As I get older, it’s occurred to me that I don’t know what it feels like to be loved or even how to love properly and healthily. Is it love when you refuse to acknowledge your child, even if they’re crying and begging for you to look at them? Is it love when you tell your child that you wish they’d never been born, and how much easier it would be if they weren’t there? How about in the evenings, when you tell your kids you love them and apologise for the day’s harshness, knowing that you’ll repeat the cycle tomorrow? My attachment to other people is so disregulated and driven by anxiety because I grew up thinking that’s what love was, and I’m scared it’s what’s going to cause me to die alone and unloved.

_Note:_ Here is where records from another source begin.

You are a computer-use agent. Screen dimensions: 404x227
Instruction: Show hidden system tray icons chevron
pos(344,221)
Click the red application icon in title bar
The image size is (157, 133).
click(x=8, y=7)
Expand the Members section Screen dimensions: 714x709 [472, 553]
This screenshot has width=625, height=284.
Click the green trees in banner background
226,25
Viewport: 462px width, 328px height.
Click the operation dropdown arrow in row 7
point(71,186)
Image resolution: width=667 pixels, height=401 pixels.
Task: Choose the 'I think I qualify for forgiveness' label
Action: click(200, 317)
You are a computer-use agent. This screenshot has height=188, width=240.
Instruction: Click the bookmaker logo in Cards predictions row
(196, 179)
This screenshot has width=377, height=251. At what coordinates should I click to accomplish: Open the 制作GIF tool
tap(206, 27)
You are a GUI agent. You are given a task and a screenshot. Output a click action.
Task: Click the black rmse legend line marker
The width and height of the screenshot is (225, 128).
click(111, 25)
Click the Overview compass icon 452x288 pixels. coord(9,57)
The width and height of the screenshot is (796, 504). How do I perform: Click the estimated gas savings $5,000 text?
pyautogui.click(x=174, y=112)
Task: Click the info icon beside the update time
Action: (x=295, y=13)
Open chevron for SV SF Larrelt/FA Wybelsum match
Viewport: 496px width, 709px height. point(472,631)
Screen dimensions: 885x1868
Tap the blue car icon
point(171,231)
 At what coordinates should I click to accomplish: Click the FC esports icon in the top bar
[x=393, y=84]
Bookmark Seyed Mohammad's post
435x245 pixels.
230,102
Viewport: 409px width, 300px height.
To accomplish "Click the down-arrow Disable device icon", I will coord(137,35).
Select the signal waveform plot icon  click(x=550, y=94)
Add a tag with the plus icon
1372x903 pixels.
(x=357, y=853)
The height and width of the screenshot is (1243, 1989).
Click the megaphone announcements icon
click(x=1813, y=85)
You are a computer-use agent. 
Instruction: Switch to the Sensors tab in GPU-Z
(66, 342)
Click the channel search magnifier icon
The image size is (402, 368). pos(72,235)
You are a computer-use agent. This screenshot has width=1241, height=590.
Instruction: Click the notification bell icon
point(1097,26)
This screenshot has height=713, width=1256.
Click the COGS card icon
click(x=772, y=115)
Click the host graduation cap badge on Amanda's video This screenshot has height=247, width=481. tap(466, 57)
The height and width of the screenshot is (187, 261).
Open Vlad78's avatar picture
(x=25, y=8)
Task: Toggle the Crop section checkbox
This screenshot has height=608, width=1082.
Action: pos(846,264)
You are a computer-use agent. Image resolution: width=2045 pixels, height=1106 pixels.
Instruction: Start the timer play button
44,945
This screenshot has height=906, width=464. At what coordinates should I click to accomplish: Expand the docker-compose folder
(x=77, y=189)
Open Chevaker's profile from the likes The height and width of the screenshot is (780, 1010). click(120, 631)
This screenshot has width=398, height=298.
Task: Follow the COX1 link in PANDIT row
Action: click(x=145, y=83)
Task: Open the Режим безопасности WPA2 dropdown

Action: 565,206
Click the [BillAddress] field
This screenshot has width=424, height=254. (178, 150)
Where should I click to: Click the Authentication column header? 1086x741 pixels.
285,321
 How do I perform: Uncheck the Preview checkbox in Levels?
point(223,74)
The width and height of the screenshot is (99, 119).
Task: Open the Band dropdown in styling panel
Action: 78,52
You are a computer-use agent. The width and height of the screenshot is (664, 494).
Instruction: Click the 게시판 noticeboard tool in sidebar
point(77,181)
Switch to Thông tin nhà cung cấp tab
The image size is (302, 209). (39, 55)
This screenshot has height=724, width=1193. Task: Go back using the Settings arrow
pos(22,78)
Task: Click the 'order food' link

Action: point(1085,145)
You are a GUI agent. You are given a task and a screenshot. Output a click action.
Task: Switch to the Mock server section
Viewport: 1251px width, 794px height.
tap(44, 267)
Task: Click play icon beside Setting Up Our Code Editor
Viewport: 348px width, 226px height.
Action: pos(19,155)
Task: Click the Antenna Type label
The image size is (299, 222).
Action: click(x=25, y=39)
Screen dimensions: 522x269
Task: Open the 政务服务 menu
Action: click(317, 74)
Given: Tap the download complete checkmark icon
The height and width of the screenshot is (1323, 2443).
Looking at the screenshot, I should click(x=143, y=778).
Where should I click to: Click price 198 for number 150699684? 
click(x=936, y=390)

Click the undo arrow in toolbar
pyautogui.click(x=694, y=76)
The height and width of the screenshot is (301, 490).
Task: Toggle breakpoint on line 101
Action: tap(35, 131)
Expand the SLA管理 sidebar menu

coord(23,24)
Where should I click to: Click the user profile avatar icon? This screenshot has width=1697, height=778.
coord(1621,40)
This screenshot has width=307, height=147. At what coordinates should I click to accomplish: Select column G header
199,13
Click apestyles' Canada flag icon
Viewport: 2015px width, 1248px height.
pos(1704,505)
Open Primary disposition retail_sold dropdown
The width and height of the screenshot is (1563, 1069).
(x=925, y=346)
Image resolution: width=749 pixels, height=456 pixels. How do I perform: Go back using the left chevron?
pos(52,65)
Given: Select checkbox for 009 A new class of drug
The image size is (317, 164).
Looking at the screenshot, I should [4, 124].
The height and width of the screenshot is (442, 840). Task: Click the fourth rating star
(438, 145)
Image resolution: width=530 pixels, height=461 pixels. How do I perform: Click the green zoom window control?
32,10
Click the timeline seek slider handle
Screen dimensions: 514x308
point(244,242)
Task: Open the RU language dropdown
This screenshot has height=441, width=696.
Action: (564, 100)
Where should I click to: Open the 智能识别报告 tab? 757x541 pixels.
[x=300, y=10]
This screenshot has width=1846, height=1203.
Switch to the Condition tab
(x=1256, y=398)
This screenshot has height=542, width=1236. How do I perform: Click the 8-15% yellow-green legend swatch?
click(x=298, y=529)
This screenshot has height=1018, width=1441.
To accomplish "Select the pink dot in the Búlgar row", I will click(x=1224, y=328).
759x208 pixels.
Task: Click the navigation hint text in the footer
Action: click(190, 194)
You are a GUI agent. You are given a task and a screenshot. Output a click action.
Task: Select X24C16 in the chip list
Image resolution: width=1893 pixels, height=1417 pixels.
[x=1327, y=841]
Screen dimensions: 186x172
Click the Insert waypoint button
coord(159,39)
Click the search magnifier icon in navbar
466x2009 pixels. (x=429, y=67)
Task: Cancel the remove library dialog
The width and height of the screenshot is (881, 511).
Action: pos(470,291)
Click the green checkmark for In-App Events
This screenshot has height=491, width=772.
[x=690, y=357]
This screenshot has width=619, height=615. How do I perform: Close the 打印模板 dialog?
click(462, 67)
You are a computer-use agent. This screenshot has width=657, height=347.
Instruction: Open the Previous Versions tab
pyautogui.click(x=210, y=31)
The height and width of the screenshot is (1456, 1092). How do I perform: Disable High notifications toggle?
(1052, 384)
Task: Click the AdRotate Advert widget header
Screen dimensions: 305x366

The longing I feel for a mum who loves me the way that my friends’ mums love them on Instagram sits deep in my gut, but I can also feel it pounding at the back of my throat. For most of the year, it’s contained and manageable but in the lead-up to Mother’s Day it reopens; raw and weeping. A capitalist’s wet dream, much like Valentine’s Day, the last weeks of April are the best time to market girly shit that no one really wants. With every email hawking bath bombs or hand creams or dressing gowns in the name of our mothers, I’m reminded of all of the awful, emotionally-loaded Mother’s Days of my childhood and the many empty Mother’s Days ahead of me.
If you, like me, are also a motherless-but-not-motherless child, please know that I see you and you’re not alone. Even though I don’t know how, I know we’ll be okay.